There was no evidence that Mr. Gardner was unable to perform any of the tasks incident to his employment after September 9, 1974. In fact Mr. Gardner testified that at the time of the hearing his job entailed “practically the same” amount of stress on his legs as it did prior to July 23, 1974 and that he had not lost any time on the job as a result of his varicose veins since September, 1974. Having in mind the Administrative Law Judge’s finding that his wages at the time of the hearing fairly represented his wage earning capacity, we rule that there was no substantial evidence upon which the Administrative Law Judge could find that Mr. Gardner had suffered a par*1391tial permanent disability of 10% in the labor market, at least in terms of his forty hour work week.

In support of his argument for partial disability Mr. Gardner also relies on his testimony before the Administrative Law Judge that he had refused overtime on several occasions during the year preceding the hearing and that he “doesn’t dare take the overtime on because it would affect [his] legs.” This argument is clearly inconsistent with the Administrative Law Judge’s finding that Mr. Gardner’s actual post injury income fairly represented his wage earning capacity.4

Finally Mr. Gardner argues that the Board in reversing the award of permanent partial disability failed to properly apply the presumption created by 33 U.S.C. § 920(a). We rule that the presumption set forth in Section 920(a) relates only to the compensability of the underlying injury and not to whether the disability is temporary or permanent in nature, Harrison v. Potomac Electrical Power Co., 8 BRBS 313 (May 1978); Hunigman v. Sun Shipbuilding & Drydock Co., 8 BRBS 141 (1978) and therefore that Mr. Gardner’s reliance on the presumption as to this issue is misplaced.

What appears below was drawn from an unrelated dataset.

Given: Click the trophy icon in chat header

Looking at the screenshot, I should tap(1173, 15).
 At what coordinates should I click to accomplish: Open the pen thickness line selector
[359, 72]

The decision of the Board is affirmed.

. It is conceded by Bath that although the Administrative Law Judge did not expressly find that Mr. Gardner’s preexisting condition was aggravated by the circumstances of his employment such a finding is implicit in his decision.

. 33 U.S.C. § 920(a) provides:

in any proceeding for the enforcement of a claim for compensation under the Chapter it shall be presumed, in the absence of substantial evidence to the contrary—
(a) That the claim comes within the provisions of this Chapter.

. Although Mr. Gardner’s injury would seem to qualify as an occupational disease, we do not reach that issue since we affirm on the ground chosen by the Board.

. Even if we were to disregard that inconsistency Mr. Gardner testified that in the year preceding his injury he had worked overtime on “a couple of Saturdays.” He also testified that he had worked overtime on two Saturdays in the year preceding the hearing and he stated that he was satisfied with his forty hours. Viewing the evidence as a whole there is no evidence that, in the absence of his medical problems, Mr. Gardner would have accepted more overtime than he did. Thus a finding of a permanent partial disability of 10%, even if based on the testimony relative to overtime, would not be supported by substantial evidence.